I changed the rasterio._io module's import statement from import uuid to from uuid import uuid4 to make it slightly easier to monkey patch and then I added 5 lines of code to Rasterio's conftest.py file:

@pytest.fixture(autouse=True)
def set_mem_name(request, monkeypatch):
    def youyoueyedeefour():
        return "{}-{}".format(request.node.name, uuid.uuid4())
    monkeypatch.setattr(rasterio._io, "uuid4", youyoueyedeefour)

This set_mem_name fixture uses two standard pytest fixtures: request and monkeypatch. The value of request.node.name is the name of the test and this set_mem_name fixture uses monkeypatch to replace uuid4 in rasterio._io with a custom function that prepends the name of the test to the UUID. The autouse=True argument tells pytest to add this fixture to every test it finds. I didn't need to touch the code of any of Rasterio's tests, not a one.

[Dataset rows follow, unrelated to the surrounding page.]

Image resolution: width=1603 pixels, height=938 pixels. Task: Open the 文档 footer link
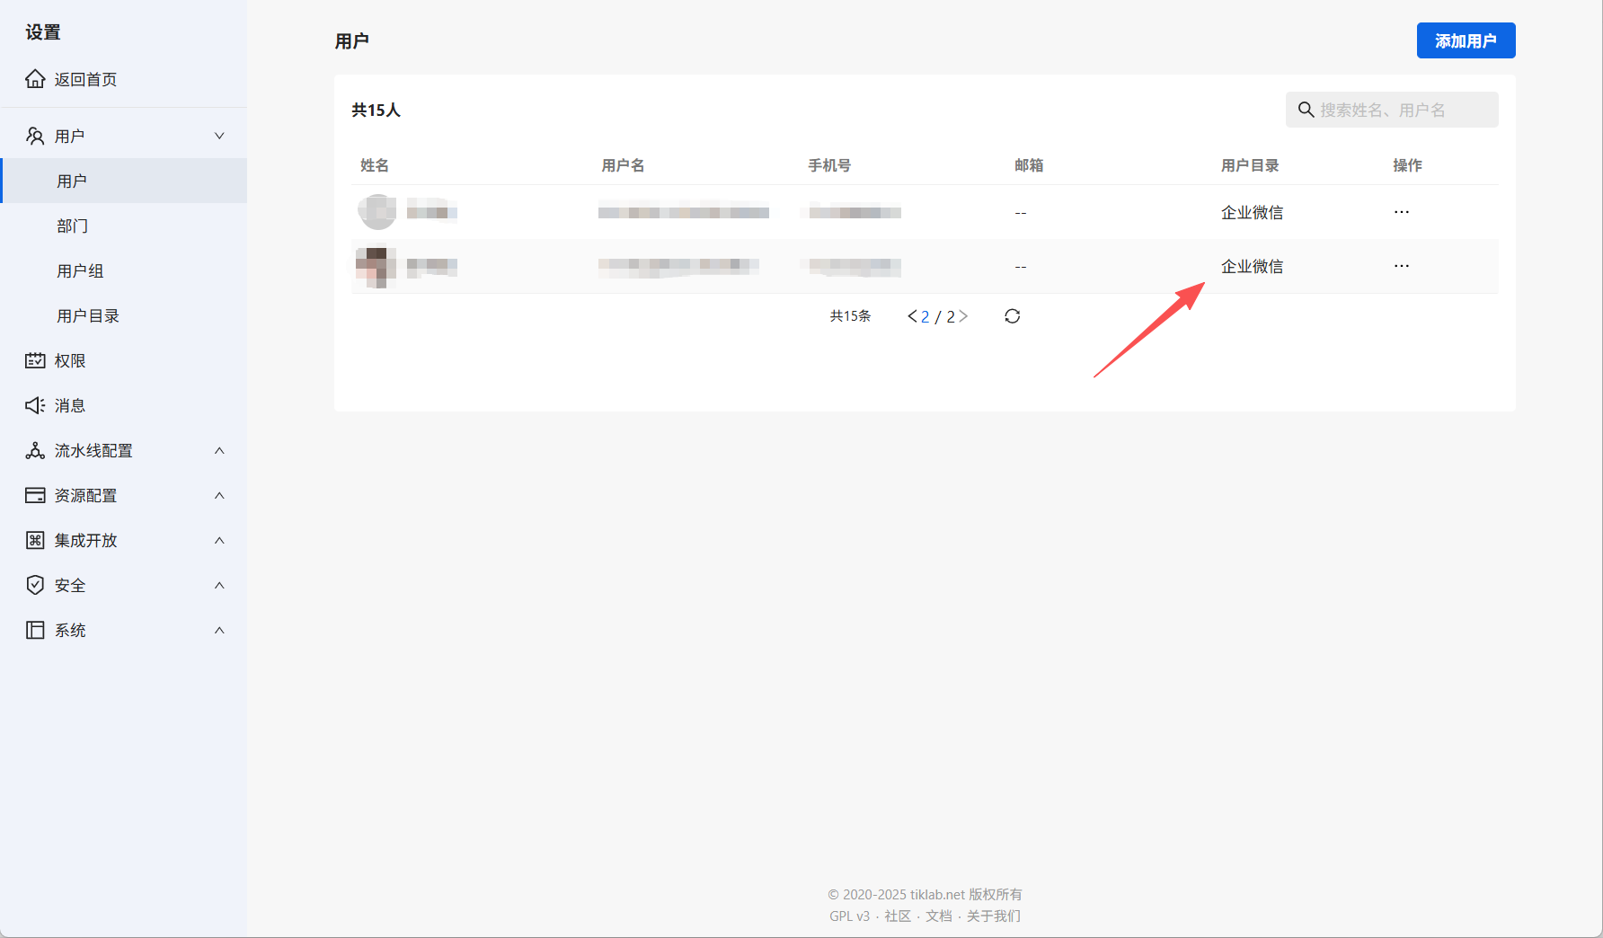[938, 916]
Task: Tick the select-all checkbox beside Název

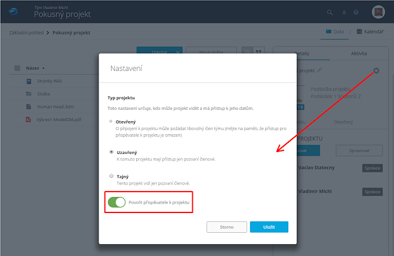Action: 17,68
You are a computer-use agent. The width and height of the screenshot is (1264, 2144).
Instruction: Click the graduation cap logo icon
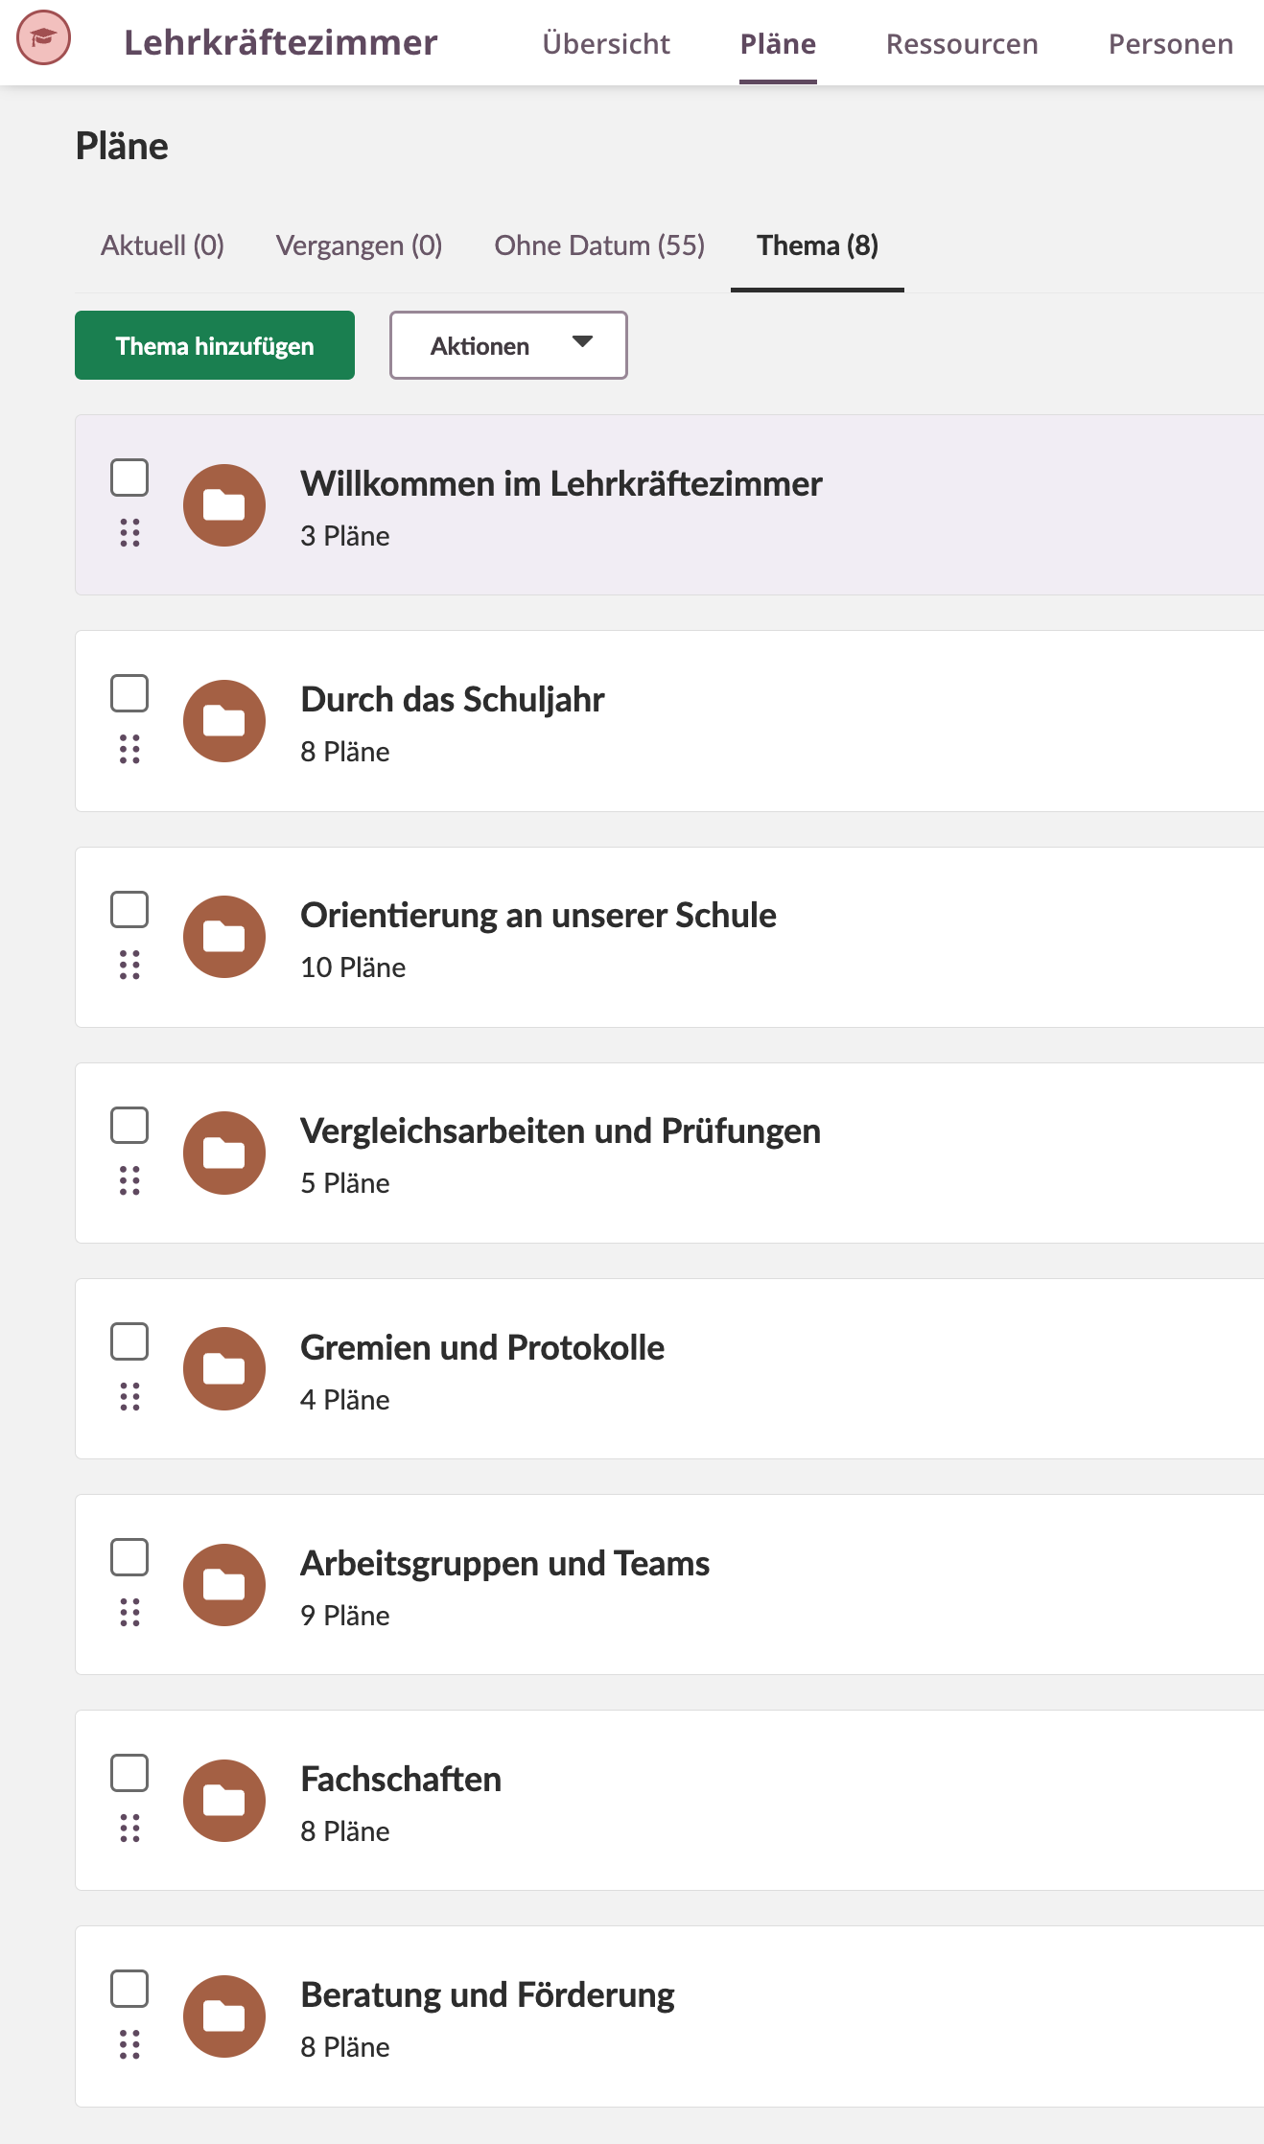44,42
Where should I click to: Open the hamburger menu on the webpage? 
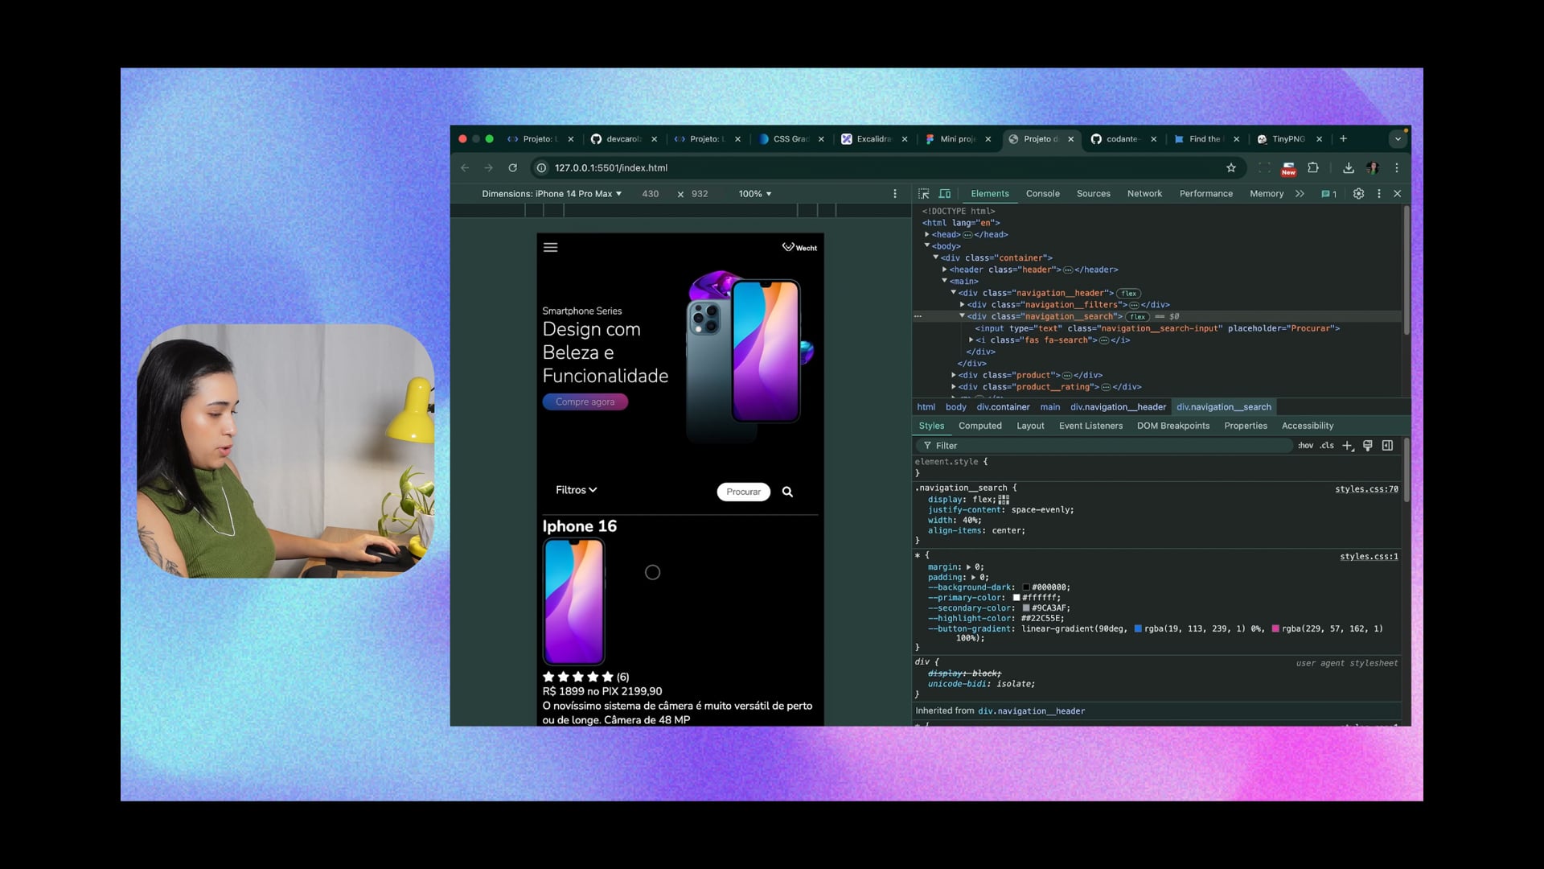(x=550, y=248)
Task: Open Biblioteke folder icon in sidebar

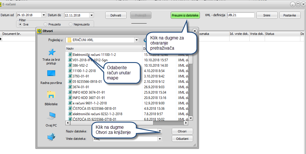Action: coord(51,95)
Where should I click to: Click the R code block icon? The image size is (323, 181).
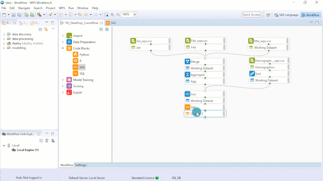click(x=75, y=61)
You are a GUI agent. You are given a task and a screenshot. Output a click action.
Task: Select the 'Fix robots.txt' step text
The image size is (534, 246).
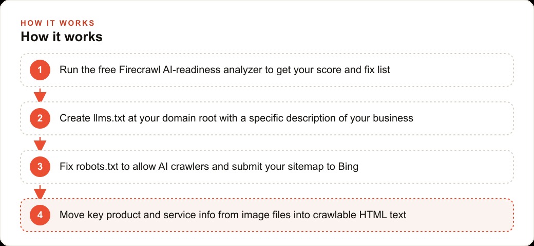click(x=209, y=167)
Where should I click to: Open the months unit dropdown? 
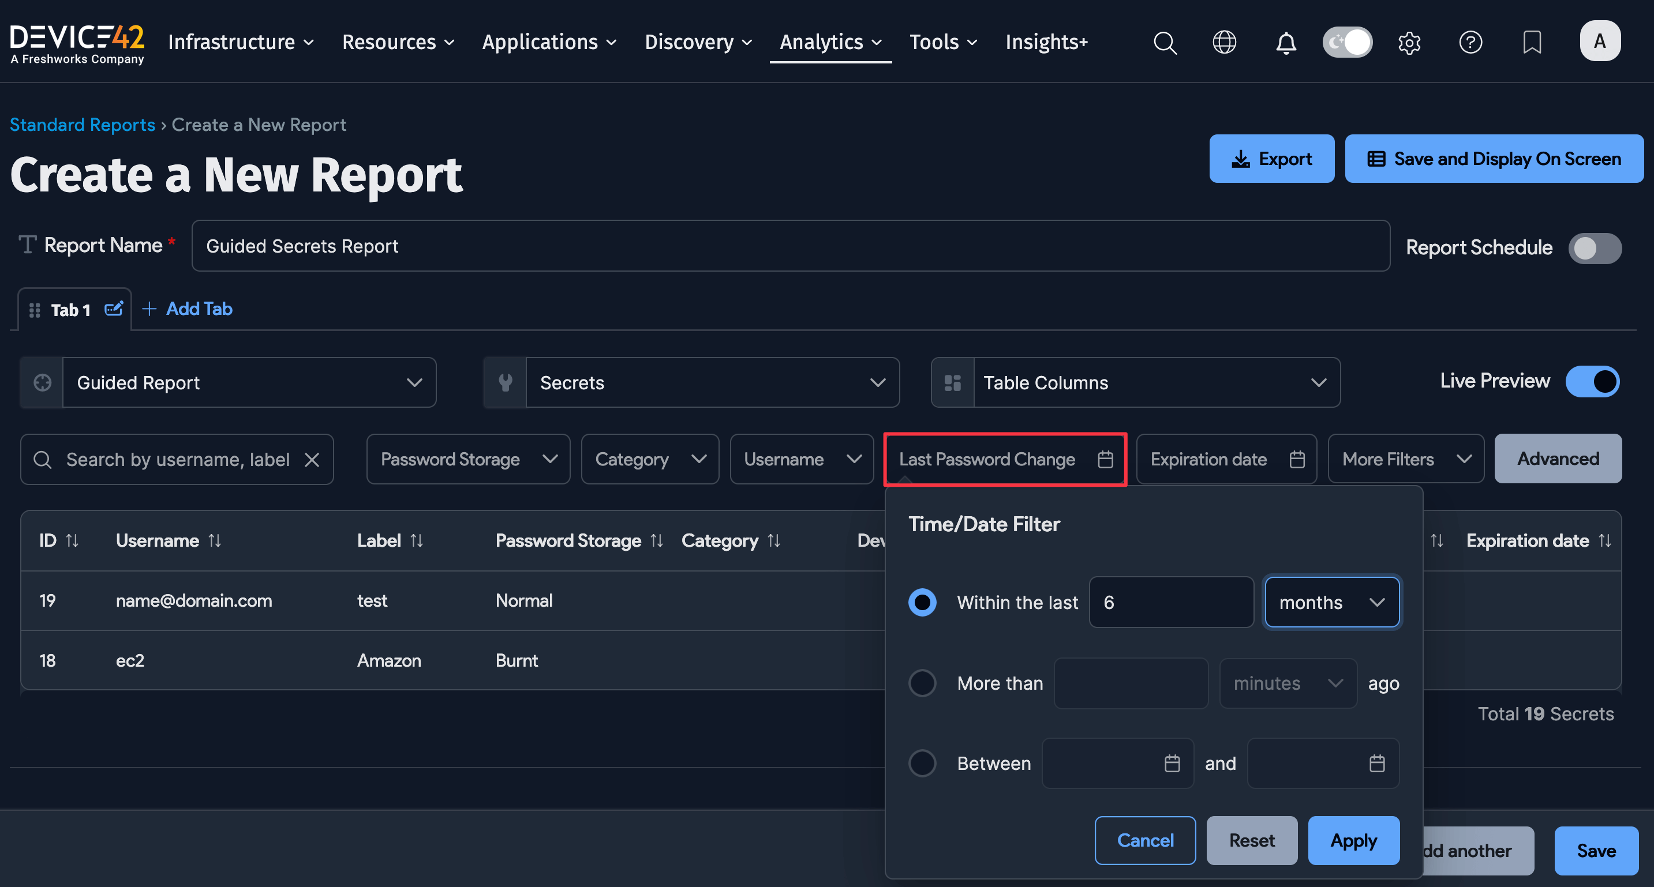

This quickly revealed to me that the unclosed temporary datasets were coming from tests that asserted certain exceptions were being raised by Rasterio's reprojection code. This code used temporary datasets and didn't close them before raising the exception to the caller. Once I changed the code to do the following, Rasterio no longer leaked datasets from those tests, or in our programs.

try:
    ...
    if condition:
        raise CRSError("error")
    ...
except:
    temp.close()
    raise

If Rasterio used only Python's unittest module, and not pytest, it would be possible to do the same thing. Import rasterio._io in the test case's setUp(), monkey patch it, and then restore it in tearDown(). If all the tests derived from one base class, it would only be necessary to extend that class. The unittest.mock module easily allows every test to be patched with a single decorator statement. It seems like it could be two fewer lines of code, but I don't immediately see how to get the name of the test and use it with only the mock.patch decorator. It looks like one would have to use a patcher's start and stop, which is back to somewhat more boilerplate than with pytest.